WORK TASK - Go through the material below, tally each line containing "agent", and write the tally alone.

DATA -
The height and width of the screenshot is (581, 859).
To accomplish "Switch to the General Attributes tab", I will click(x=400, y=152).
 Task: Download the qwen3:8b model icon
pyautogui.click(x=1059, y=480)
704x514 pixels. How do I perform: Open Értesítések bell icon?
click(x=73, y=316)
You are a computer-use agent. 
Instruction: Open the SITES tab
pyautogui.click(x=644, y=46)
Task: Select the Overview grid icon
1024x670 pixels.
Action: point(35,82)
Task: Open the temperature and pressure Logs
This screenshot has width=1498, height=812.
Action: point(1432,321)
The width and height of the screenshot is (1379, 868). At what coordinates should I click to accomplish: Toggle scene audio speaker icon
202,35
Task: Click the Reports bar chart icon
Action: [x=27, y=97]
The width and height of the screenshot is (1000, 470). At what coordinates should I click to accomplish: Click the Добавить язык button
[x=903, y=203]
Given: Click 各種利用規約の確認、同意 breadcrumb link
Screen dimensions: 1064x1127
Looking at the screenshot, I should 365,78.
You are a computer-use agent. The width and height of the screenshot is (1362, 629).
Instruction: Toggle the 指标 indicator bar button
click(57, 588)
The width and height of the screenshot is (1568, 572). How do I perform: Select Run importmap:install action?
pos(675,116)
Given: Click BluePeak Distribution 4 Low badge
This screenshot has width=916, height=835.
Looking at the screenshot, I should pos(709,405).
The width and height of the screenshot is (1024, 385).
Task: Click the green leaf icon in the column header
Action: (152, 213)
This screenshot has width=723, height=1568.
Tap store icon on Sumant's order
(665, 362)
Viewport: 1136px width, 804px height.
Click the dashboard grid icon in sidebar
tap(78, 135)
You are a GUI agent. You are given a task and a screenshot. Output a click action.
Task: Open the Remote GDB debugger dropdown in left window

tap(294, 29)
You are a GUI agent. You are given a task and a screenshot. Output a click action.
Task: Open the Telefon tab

EXERCISE RESPONSE - 4